On March 21, Mercurio again sent a direct message to the informant, saying he was agitated, frustrated and wondering how long he could continue to live “in such a humiliated and shameful state,” according to the statement.

“I have no motivation except to fight… as a period of insatiable bloodlust for the life juice of these idolaters; a thirst for mayhem and murder to terrorize those around me. I need better weapons than knives,” the direct message said. , according to the press release.

Law enforcement decided to arrest Mercurio after he sent an audio file pledging his allegiance to ISIS, according to the statement.

“Thanks to the FBI’s investigative efforts, the defendant was arrested before he could act, and he is now charged with attempting to support ISIS’s mission of terror and violence,” the attorney general wrote Merrick Garland in a press release. “The Department of Justice will continue to relentlessly pursue, disrupt, and hold accountable those who commit acts of terrorism against the people and interests of the United States.”

If convicted, Mercurio could be sentenced to up to 20 years in prison.
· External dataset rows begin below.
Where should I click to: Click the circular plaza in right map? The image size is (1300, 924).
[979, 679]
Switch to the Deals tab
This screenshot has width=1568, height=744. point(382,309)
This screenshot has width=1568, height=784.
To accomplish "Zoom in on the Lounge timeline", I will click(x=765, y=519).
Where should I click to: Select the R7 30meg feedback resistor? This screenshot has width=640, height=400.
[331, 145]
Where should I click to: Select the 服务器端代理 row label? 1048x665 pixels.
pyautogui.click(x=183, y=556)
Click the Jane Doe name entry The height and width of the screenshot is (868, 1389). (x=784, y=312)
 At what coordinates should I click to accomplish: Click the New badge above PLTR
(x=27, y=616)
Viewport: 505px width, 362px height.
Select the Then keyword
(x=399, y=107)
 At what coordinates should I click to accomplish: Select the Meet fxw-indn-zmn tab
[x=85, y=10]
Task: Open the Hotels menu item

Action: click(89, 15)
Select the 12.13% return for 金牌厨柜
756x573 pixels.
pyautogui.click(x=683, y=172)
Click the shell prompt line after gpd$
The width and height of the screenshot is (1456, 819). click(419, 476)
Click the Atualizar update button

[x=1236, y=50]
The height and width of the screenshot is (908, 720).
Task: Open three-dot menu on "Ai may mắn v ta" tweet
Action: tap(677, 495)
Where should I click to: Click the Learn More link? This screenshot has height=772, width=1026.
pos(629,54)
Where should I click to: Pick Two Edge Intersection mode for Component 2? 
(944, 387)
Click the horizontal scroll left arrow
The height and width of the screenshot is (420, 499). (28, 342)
Mercurio has not yet had the opportunity to plead. He is being held in a north Idaho jail awaiting his first court appearance, scheduled for late Wednesday morning.

The Islamic State group took control of much territory in Syria and Iraq in 2014 and was largely defeated on the battlefield in 2018. However, it maintains desert hideouts in both countries and its Regional subsidiaries operate in Afghanistan, West Africa and the United States. Far East. ISIS claimed responsibility for last month’s attack on a Moscow concert hall that left 145 people dead, the deadliest attack in Russia in years.